In trying economic times, the employees of automotive companies and Next-Generation manufacturers, like those of other companies, face financial hardship. In some cases, this may translate into these companies facing higher than normal rates of wage garnishment requests. While no national statistics are kept, many areas of the U.S. have seen drastic increases in wage garnishment in the last several years. It is important for companies to understand the process and legal limitations placed on wage garnishment in order to avoid liability for missteps.

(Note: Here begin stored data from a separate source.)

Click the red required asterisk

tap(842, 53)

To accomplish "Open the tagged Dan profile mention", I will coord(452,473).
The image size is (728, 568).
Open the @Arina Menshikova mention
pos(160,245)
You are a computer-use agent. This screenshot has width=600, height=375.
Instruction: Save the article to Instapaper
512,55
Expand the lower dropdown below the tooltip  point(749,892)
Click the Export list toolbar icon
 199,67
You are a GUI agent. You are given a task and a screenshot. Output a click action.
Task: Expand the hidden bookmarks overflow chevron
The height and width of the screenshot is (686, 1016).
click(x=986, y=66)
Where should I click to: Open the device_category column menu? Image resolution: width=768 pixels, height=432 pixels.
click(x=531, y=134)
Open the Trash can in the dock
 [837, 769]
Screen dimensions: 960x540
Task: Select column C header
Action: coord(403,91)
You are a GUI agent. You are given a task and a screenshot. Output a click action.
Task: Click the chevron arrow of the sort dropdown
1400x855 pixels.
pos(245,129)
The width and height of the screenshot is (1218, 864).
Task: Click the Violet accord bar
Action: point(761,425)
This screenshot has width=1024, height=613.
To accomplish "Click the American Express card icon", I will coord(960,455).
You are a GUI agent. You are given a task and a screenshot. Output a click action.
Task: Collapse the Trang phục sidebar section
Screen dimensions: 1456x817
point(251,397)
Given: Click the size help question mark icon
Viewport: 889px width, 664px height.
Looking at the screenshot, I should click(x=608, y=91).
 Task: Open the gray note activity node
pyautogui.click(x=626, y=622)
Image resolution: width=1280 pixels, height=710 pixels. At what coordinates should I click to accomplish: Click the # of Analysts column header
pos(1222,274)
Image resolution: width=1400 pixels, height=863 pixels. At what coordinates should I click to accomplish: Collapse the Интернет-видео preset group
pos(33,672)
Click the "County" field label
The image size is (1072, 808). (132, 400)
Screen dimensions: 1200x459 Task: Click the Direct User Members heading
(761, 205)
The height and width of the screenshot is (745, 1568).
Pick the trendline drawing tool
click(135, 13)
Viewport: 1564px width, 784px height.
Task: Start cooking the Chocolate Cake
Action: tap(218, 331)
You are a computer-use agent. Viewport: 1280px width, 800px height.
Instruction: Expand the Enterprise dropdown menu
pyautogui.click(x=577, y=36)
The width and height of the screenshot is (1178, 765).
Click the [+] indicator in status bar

Federal law places limitations on the amount a company may garnish from an employee's pay. States are free to enact stricter limitations, although often their regulations mirror the federal requirements. Under Title III of the Consumer Credit Protection Act, the federal government protects employees whose wages are garnished by limiting the amount that can be withheld for certain types of debts. Under this law, employers may not withhold more than 25% of an employee's disposable income or more than the amount by which disposable earnings are greater than 30 times the federal minimum wage (currently $7.25). This limit applies to most debts, and applies regardless of how many garnishment orders a company receives.

However, there are exceptions to the 25% general rule. If the garnishment is for child support, bankruptcy or federal or state tax payments, the limit is raised to 50% or possibly 60% depending on whether the employee is currently supporting a spouse or child. The limit may also be increased if the garnishment is for support payments that are more than 12 weeks in arrears. If one also considers that there are individual garnishment limits for federal student loans, and greatly varying procedural requirements by state, it is easy to see how what may seem like a simple wage garnishment issue, quickly becomes complicated. In some states, failure to comply with proper procedures leaves the company liable for the employee's debts.

Automotive companies, like all companies, are likely facing drastic increases in garnishment requests. It is important to pay close attention to the regulations in this area in order to properly comply with what can be fairly complicated requirements. This is especially true when a company has operations in multiple states, spanning a myriad of state laws and regulations.

The content of this article is intended to provide a general guide to the subject matter. Specialist advice should be sought about your specific circumstances.